Text Tipology: Corpus Linguistics. January 22, 2007

Corpus Linguistics:

It is the study of language as expressed in samples (corpora) or “real world” text. This method represents a digestive approach to deriving a set of abstract rules by which a natural language is governed or else relates to another language. Originally done by hand, corpora are largely derived by an automated process, which is corrected. The core of a corpus is the derivation of a set of Part-of-speech tags, representing a formal overview of the various types of words and word-relationships in a given language. Computational methods had once been viewed as a holy grail of linguistic research, which would ultimately manifest a ruleset for natural language processing and machine translation at a high level. Such has not been the case, and since the cognitive revolution, cognitive linguistics has been largely critical of many claimed practical uses for corpora. However, as computation capacity and speed have increased, the use of corpora to study language and term relationships has gained some respectability. The corpus approach runs counter to Noam Chomsky’s view that real language is riddled with performance-related errors, thus requiring careful analysis of small speech samples obtained in a highly controlled laboratory setting. Corpus linguistics does away with Chomsky’s competence/performance split; adherents believe that reliable language analysis best occurs on field-collected samples, in natural contexts and with minimal experimental interference.

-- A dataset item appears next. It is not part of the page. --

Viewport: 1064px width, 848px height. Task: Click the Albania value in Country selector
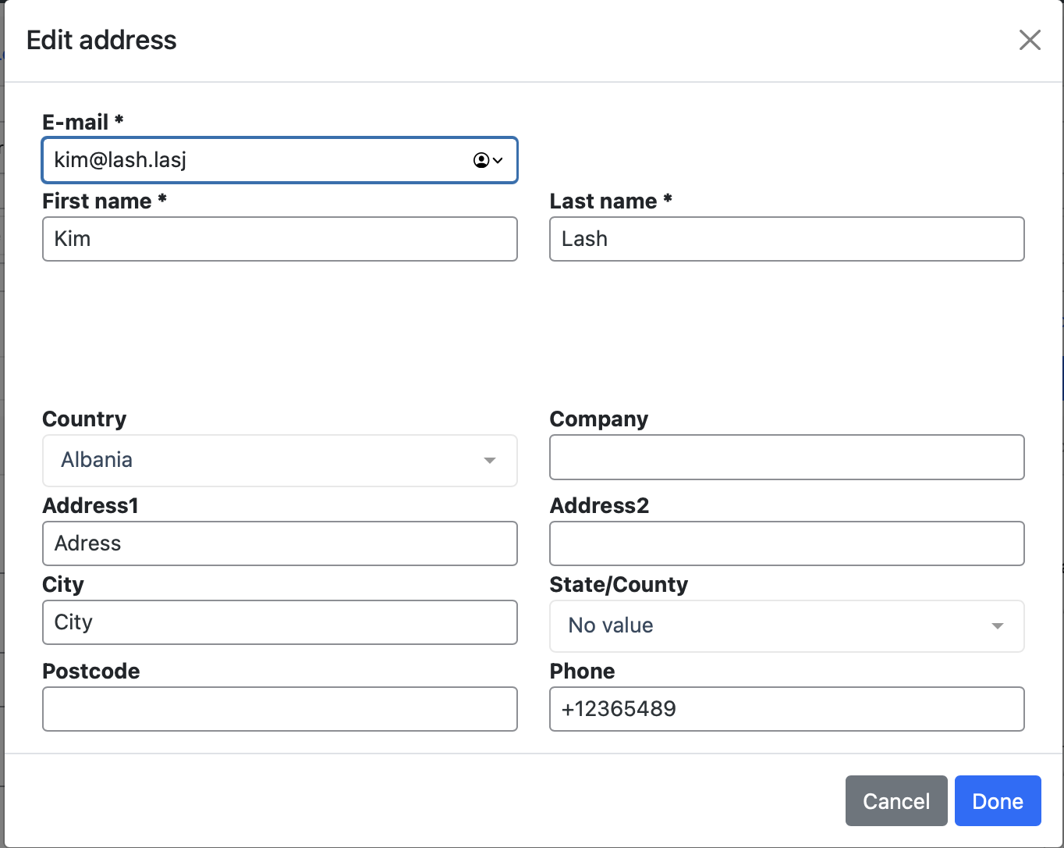(x=98, y=460)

In linguistics, a corpus (plural corpora) or text corpus is a large and structured set of texts (now usually electronically stored and processed). They are used to do statistical analysis, checking occurrences or validating linguistic rules on specific universe. Corpora are the main knowledge base in corpus linguistics. The analysis and processing of various types of corpora are also the subject of much work in computational linguistics, speech recognition and machine translation, where they are often used to create hidden Markov models for POS-tagging and other purposes. A corpus may contain texts in a single language (monolingual corpus) or text data in multiple languages (multilingual corpus). Multilingual corpora that have been specially formatted for side-by-side comparison are called aligned parallel corpora. In order to make the corpora more useful for doing linguistic research, they are often subjected to a process known as annotation.  

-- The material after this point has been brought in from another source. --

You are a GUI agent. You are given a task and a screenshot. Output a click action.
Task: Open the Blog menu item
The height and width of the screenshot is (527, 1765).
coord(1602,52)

“Information extraction (IE)”

It is a type of information retrieval whose goal is to automatically extract structured or semistructured information from unstructured machine-readable documents. It is a sub-discipline of language engineering, a branch of computer science. It aims to apply methods and technologies from practical computer science such as compiler construction and artificial intelligence to the problem of processing unstructured textual data automatically, with the objective to extract structured knowledge in some domain. A typical example is the extraction of information on corporate merger events, whereby instances of the relation are extracted from online news (”Yesterday, New-York based Foo Inc. announced their acquisition of Bar Corp.”). The significance of Information Extraction is determined by the growing amount of information available in unstructured (i.e. without metadata) form, for instance on the Internet. This knowledge can be made more accessible by means of transformation into relational form.

The Text Encoding Initiative (TEI)” 

It is a consortium of institutions and research projects which collectively maintains and develops a standard for the representation of texts in digital form. Originally sponsored by three scholarly societies, the TEI is now an independent membership consortium, hosted by academic institutions in the US and in Europe. Its major deliverable is a set of Guidelines, which specify encoding methods for machine-readable texts, chiefly in the humanities, social sciences and linguistics. Since 1994, these guidelines have been a widely-used standard for text materials for performing online research and teaching. The scholarly societies originally sponsoring the TEI are the Association for Computers and the Humanities, the Association for Computational Linguistics, and the Association for Literary and Linguistic Computing. These three groups first organized the TEI in 1987 as a research effort funded exclusively by significant grants from many agencies. Today, the TEI Consortium is a member-funded non-profit corporation hosted by: The Research Technologies Service at the University of Oxford,the Scholarly Technology Group at Brown University,a francophone group comprising ATILF, INIST, and LORIA, co-ordinated at Nancy the Electronic Text Center and the Institute for Advanced Technology in the Humanities at the University of Virginia.